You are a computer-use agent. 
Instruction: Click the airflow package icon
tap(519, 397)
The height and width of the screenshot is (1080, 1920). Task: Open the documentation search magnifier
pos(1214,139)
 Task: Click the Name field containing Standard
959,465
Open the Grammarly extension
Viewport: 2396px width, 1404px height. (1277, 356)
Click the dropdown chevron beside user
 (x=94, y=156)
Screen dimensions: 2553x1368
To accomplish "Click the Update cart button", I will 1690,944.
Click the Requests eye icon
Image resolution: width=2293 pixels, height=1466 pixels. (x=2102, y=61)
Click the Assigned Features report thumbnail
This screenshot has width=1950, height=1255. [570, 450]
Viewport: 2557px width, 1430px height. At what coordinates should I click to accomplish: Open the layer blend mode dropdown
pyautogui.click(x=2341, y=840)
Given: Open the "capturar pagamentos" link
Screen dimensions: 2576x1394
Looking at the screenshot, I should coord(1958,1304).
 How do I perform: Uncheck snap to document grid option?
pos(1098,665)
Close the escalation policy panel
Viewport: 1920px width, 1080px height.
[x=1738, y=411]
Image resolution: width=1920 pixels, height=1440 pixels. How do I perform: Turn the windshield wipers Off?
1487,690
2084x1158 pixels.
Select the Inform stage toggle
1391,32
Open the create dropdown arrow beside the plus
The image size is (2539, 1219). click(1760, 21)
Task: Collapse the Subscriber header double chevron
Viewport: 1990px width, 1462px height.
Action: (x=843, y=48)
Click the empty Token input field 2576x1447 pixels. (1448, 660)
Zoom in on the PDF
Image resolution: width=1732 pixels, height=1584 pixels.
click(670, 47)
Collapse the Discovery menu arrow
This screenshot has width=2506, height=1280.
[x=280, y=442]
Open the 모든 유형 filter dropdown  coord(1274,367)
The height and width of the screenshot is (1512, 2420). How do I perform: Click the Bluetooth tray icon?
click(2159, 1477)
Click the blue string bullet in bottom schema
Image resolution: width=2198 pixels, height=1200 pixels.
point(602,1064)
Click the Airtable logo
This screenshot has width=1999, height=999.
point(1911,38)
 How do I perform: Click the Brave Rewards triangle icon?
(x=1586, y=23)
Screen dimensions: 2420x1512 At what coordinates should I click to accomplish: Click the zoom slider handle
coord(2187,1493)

◆ Your assignment ◆
Your task is to reproduce all of the records exactly.

◆ Answer section ◆
You are a computer-use agent. 
Instruction: Click the airflow package icon
tap(519, 397)
The height and width of the screenshot is (1080, 1920). Task: Open the documentation search magnifier
pos(1214,139)
 Task: Click the Name field containing Standard
959,465
Open the Grammarly extension
Viewport: 2396px width, 1404px height. (1277, 356)
Click the dropdown chevron beside user
 (x=94, y=156)
Screen dimensions: 2553x1368
To accomplish "Click the Update cart button", I will 1690,944.
Click the Requests eye icon
Image resolution: width=2293 pixels, height=1466 pixels. (x=2102, y=61)
Click the Assigned Features report thumbnail
This screenshot has width=1950, height=1255. [570, 450]
Viewport: 2557px width, 1430px height. At what coordinates should I click to accomplish: Open the layer blend mode dropdown
pyautogui.click(x=2341, y=840)
Given: Open the "capturar pagamentos" link
Screen dimensions: 2576x1394
Looking at the screenshot, I should coord(1958,1304).
 How do I perform: Uncheck snap to document grid option?
pos(1098,665)
Close the escalation policy panel
Viewport: 1920px width, 1080px height.
[x=1738, y=411]
Image resolution: width=1920 pixels, height=1440 pixels. How do I perform: Turn the windshield wipers Off?
1487,690
2084x1158 pixels.
Select the Inform stage toggle
1391,32
Open the create dropdown arrow beside the plus
The image size is (2539, 1219). click(1760, 21)
Task: Collapse the Subscriber header double chevron
Viewport: 1990px width, 1462px height.
Action: (x=843, y=48)
Click the empty Token input field 2576x1447 pixels. (1448, 660)
Zoom in on the PDF
Image resolution: width=1732 pixels, height=1584 pixels.
click(670, 47)
Collapse the Discovery menu arrow
This screenshot has width=2506, height=1280.
[x=280, y=442]
Open the 모든 유형 filter dropdown  coord(1274,367)
The height and width of the screenshot is (1512, 2420). How do I perform: Click the Bluetooth tray icon?
click(2159, 1477)
Click the blue string bullet in bottom schema
Image resolution: width=2198 pixels, height=1200 pixels.
point(602,1064)
Click the Airtable logo
This screenshot has width=1999, height=999.
point(1911,38)
 How do I perform: Click the Brave Rewards triangle icon?
(x=1586, y=23)
Screen dimensions: 2420x1512 At what coordinates should I click to accomplish: Click the zoom slider handle
coord(2187,1493)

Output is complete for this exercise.